I had also added a minimum search string length of 3 which I'll remove too, just in case that's contributing somehow.

Server generated support

For now, I still think it'd be best to keep everything in the browser--the cache is supplying everything we need still.

At some point the search index may need to have behavior configured based on plugins that are active, but those are already listed in the cache so that's still OK.

srid · 2021-03-15T00:26:32Z

For search query format, see Support for "or" and "not" in tag queries #358 (comment) .. so perhaps using a generic ?q="foo tag:someTag" (which allows complex queries like like ?q="foo title:Foo (tag:tag1 OR tag:tag2)" would be good for long-term. To begin with, we don't necessarily have to support from the get-go URL queries other than a singular tag filtering (for use in tag links), i.e., ?q=tag:someTag.
Re: server generated cache ... okay if cache.json is good enough, let's use that. We can optimize index performance (esp. for larger notebooks) latter anyway, once the general search implementation is in place.

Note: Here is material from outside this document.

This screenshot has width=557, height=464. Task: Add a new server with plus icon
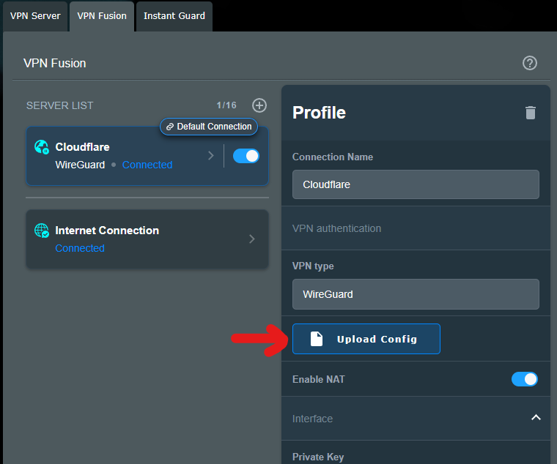[259, 105]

I see that you have a search.md zettel that contains the HTML. Ultimately, neuron could generate search.html with this HTML/JS in it, but a better approach is to put the search box in the footer action bar in all zettel pages, and do the search right there, and display the results inline ... just like mdbook does currently. Then we don't need a dedicated search page. I imagine I (or somebody) would do this in PureScript (or TypeScript or whatever), using your search.html and search.js as reference implementation (which this PR would provide as a proof of concept).

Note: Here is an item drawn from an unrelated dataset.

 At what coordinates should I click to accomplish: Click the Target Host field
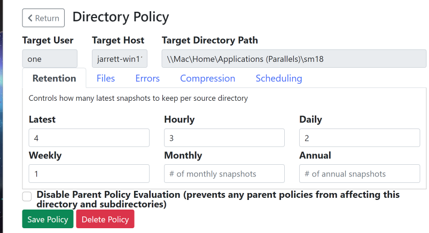pos(120,59)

srid · 2021-03-15T19:40:44Z

I imagine I (or somebody) would do this in PureScript (or TypeScript or whatever)

Actually you know what. Let's just do this in plain JavaScript, to begin with. I could modify neuron to use the current search.js in all generated pages.

flyinggrizzly · 2021-03-16T11:20:07Z

Actually you know what. Let's just do this in plain JavaScript, to begin with. I could modify neuron to use the current search.js in all generated pages.

That makes sense to me. Do you have a minimum browser target in mind? I've been working under the assumption that some compilation might be used so I've been using plenty of ES6--it wouldn't be a problem to manually roll it down to ES5 compatible syntax etc, but I'll just need to check out what works.

Also, that query syntax works--I'll update it to use that.

For search.md, this was just a fast way of getting up and running--once search behavior is working then I was thinking I'd move it to being present on every page and dropping down over page content. We'll probably want a dedicated (static) search page for linking out to tag queries etc, but that's also pretty easy.

And for the cache stuff, my guess is that it'll be faster/more performant to have a server generated search index as mdBook does, but I don't think the search function is stable enough (or even known to be actually work for Neuron 😅) to warrant putting more of your time into it yet.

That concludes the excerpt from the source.